Grevenbroich : Frimmersdorf behält altes Wasser-Recht

Das Amtsgericht hat entschieden: In Frimmersdorf darf das Gas- und Wasserwerk keinen Grundpreis für die Wasserversorgung erheben. Ausschlaggebend für das Urteil war ein Vertrag, der vor fast 90 Jahren geschlossen wurde.

Das Gas- und Wasserwerk Grevenbroich (GWG) darf in Frimmersdorf keinen Grundpreis für die Frischwasserversorgung erheben. Das hat jetzt das Amtsgericht Grevenbroich in zwei Urteilen entschieden. Geklagt hatten zwei Bürger aus Frimmersdorf. "GWG muss ihnen nun die für den Zeitraum vom 1. November 2010 bis zum 31. Oktober 2011 gezahlten Grundpreise erstatten", sagt Rechtsanwalt Alexander Alms, der die Kläger vertreten hat.

Frimmersdorf stellt bei der Wasserversorgung in der Stadt eine Besonderheit dar. Nach einem Vertrag vom 7. Juni 1924, den die einst selbstständige Gemeinde mit der Niederheinischen Braunkohlewerke AG unterzeichnete, erhalten die alteingesessenen Frimmersdorfer jährlich 80 Kubikmeter Wasser kostenlos geliefert. Dafür mussten sie unter anderem für den Wasserzähler selbst aufkommen, eine Grundgebühr wurde nicht erhoben. Nach der kommunalen Neugliederung hat die Stadt Grevenbroich die Vereinbarung der ehemaligen Gemeinde Frimmersdorf fortgeführt.

Das Sonderrecht galt über Jahrzehnte hinweg – bis dass im Mai 2012 auf der Jahresabrechnung des GWG erstmals ein "Grundpreis Wasserzähler" in Frimmersdorf auftauchte. Dafür sollten jährlich 118,80 Euro gezahlt werden. Die Begründung des Gas- und Wasserwerks: "Wir wollen unsere Kunden gleich behandeln. Es ist nicht einzusehen, warum die anderen Grevenbroicher einen Grundpreis zahlen, die Frimmersdorfer aber nicht", sagte GWG-Sprecher Uwe Stenzel.

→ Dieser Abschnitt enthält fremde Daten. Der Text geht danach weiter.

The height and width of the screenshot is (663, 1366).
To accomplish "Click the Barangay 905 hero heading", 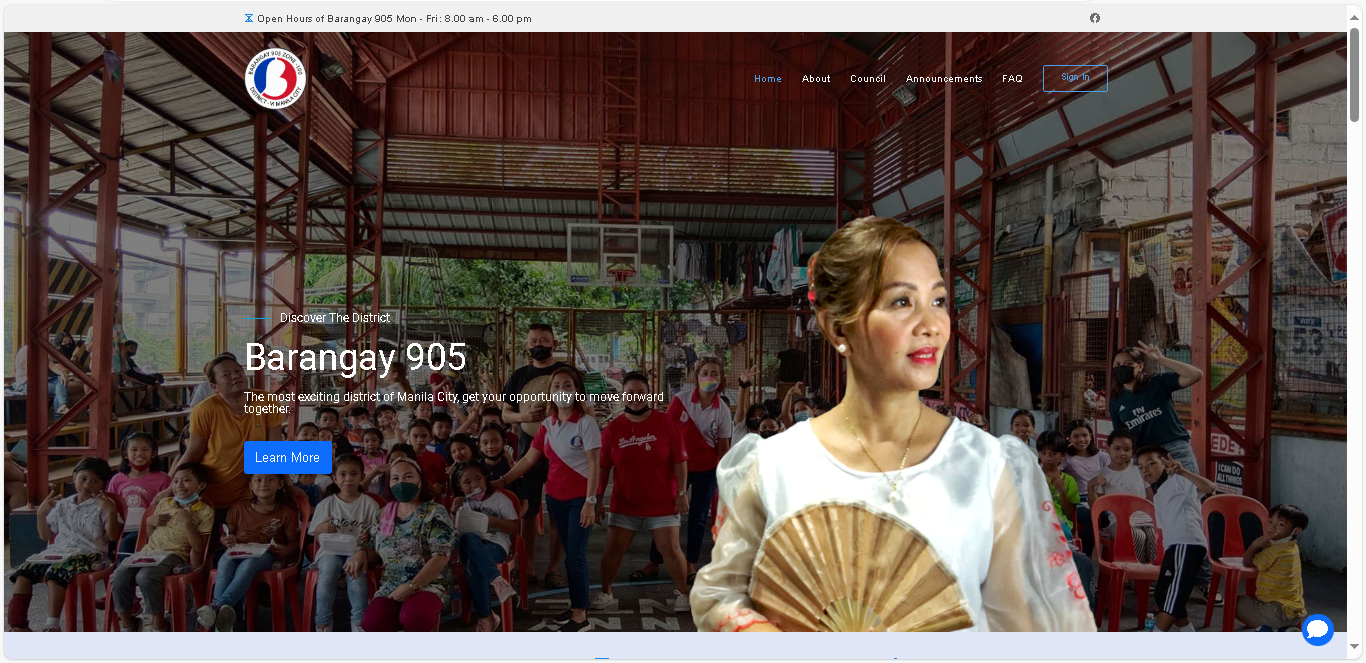I will pyautogui.click(x=355, y=357).
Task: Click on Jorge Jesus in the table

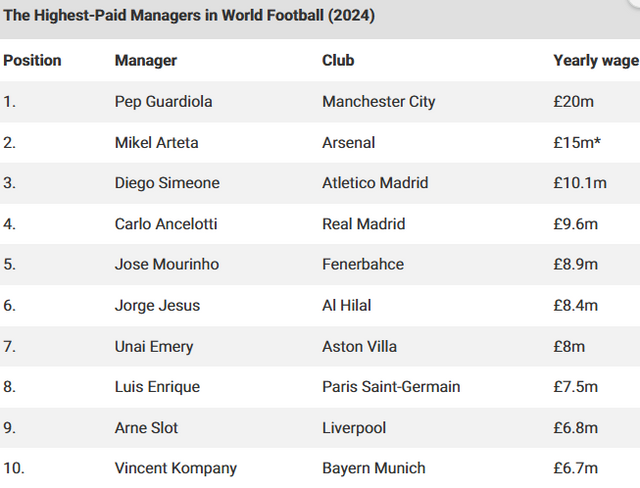Action: click(x=159, y=305)

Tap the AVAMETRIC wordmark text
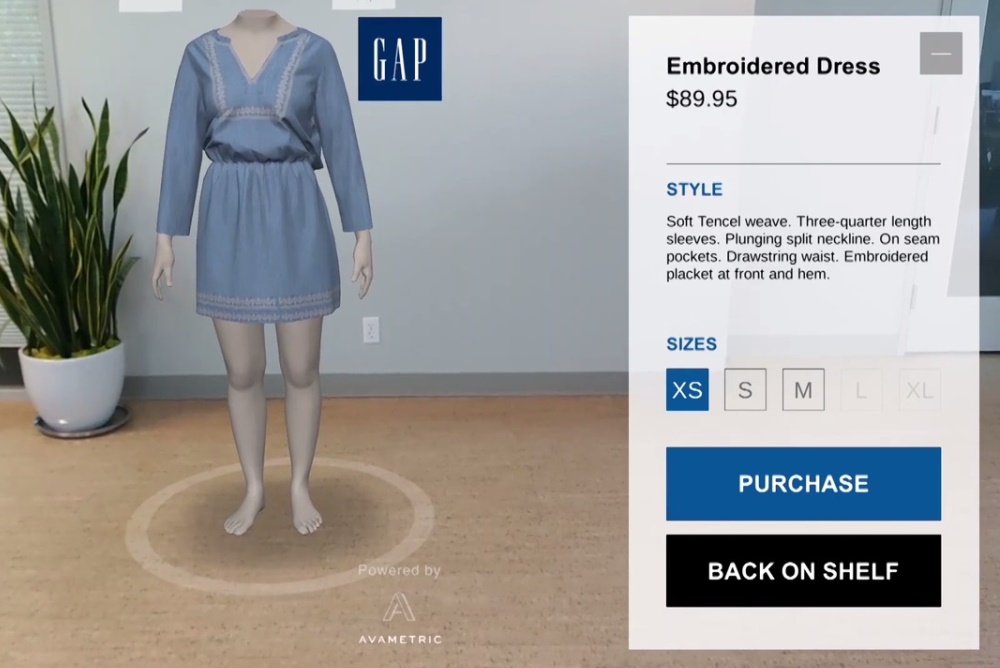[399, 639]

Bürger des südlichen Stadtteils protestierten, zwei zogen vor das Amtsgericht. Nach den Urteilen, die noch nicht rechtskräftig sind, sieht die Lage laut Alexander Alms nun wie folgt aus: "Der Wasservertrag von 1924 ist nach wie vor gültig." Demnach könne das Gas- und Wasserwerk keine verbrauchsunabhängigen Kosten für den Betrieb der Wasserleitungen – den sogenannten Grundpreis – verlangen. "Nach dem Vertrag oblag es den Niederrheinischen Braunkohlewerken, die Kosten für die Instandhaltung des Wasserleitungsnetzes bis zu den Grundstücken der Anwohner zu tragen", sagt der Grevenbroicher Rechtsanwalt. Dieser Passus gelte heute auch noch für das GWG.

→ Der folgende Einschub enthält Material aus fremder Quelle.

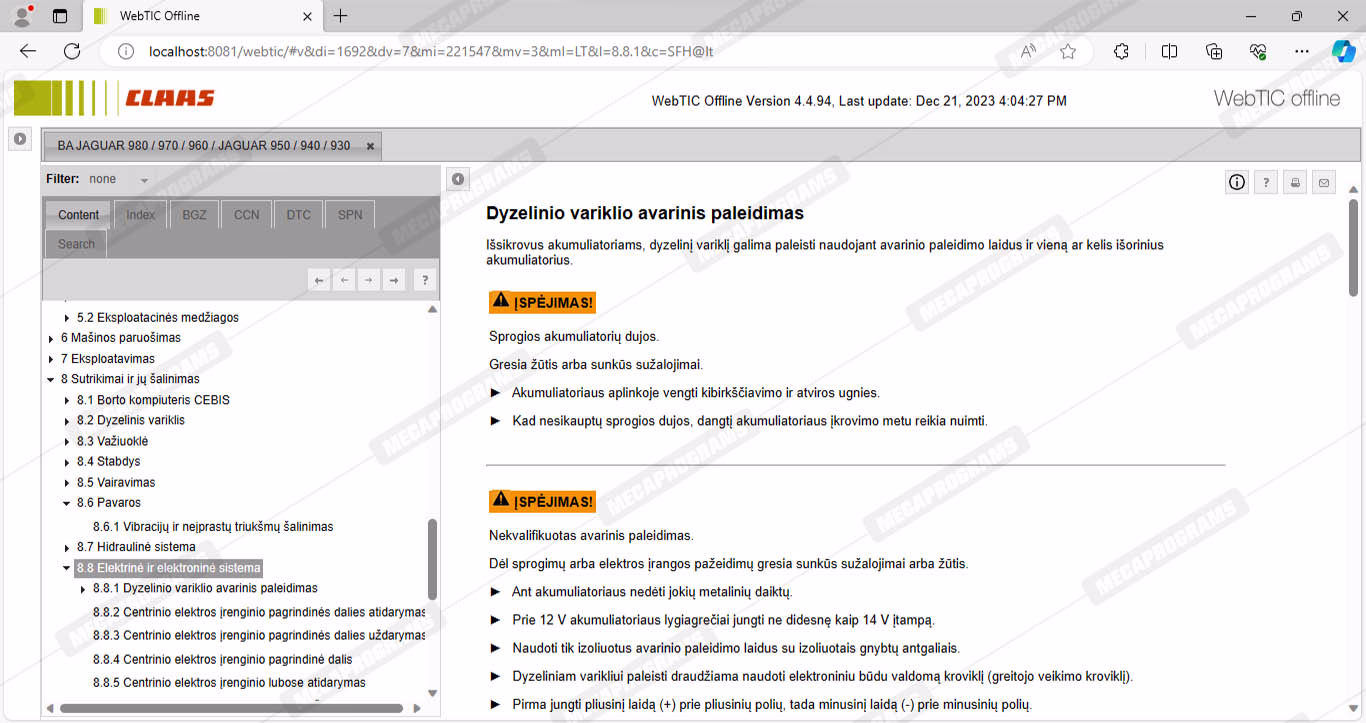Click the far-left sidebar play icon

point(19,139)
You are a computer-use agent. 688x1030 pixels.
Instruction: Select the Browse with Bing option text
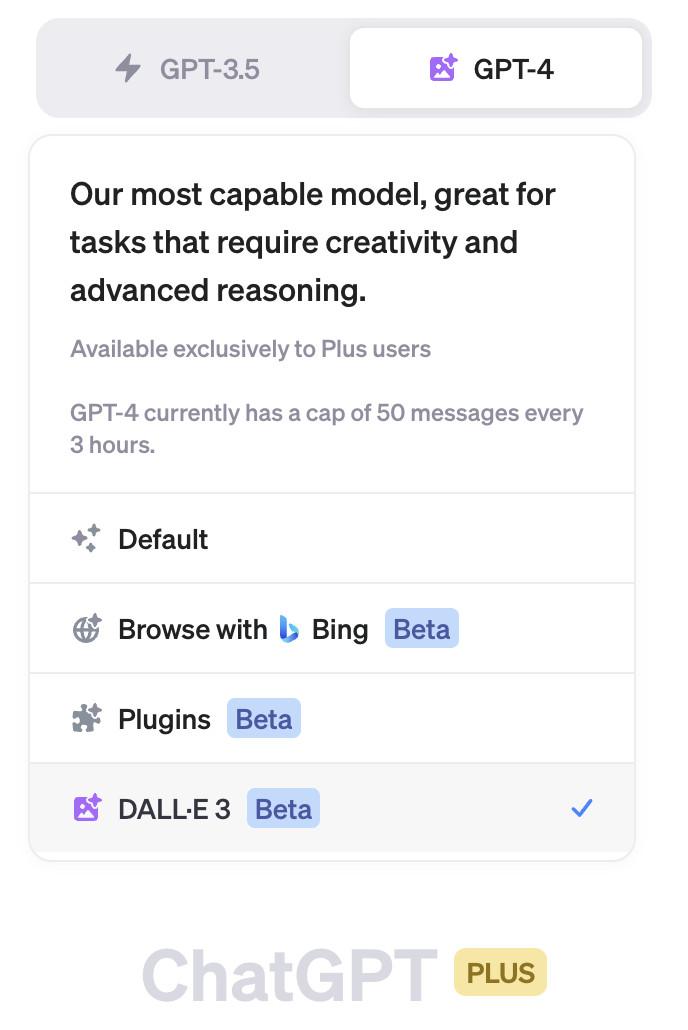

Mit der Sonderregelung erhielten die Frimmersdorfer seinerzeit einen Ausgleich für die Beeinträchtigungen durch den Tagebau, der sich damals noch in unmittelbarer Nähe des Dorfs befand. "Dieser Ausgleich sollte von Dauer sein, so dass der Vertrag von 1924 nach wie vor seine Gültigkeit hat", erläutert Alexander Alms. Berufen auf diesen alten Kontrakt können sich laut Alms die Bewohner der sogenannten Bestandshäuser, die schon vor nahezu 90 Jahren in Frimmersdorf existierten, sowie deren Nachfahren.

Wie eine Sprecherin des Gas- und Wasserwerks Grevenbroich gestern auf Anfrage unserer Zeitung erklärte, sei die Urteilsbegründung gerade erst in der GWG-Zentrale an der Nordstraße eingetroffen: "Sie wird nun dahingehend geprüft, ob die Voraussetzungen für eine Berufung gegeben sind." Sollte dies der Fall sein, würde die nächste Instanz am Landgericht Mönchengladbach verhandelt.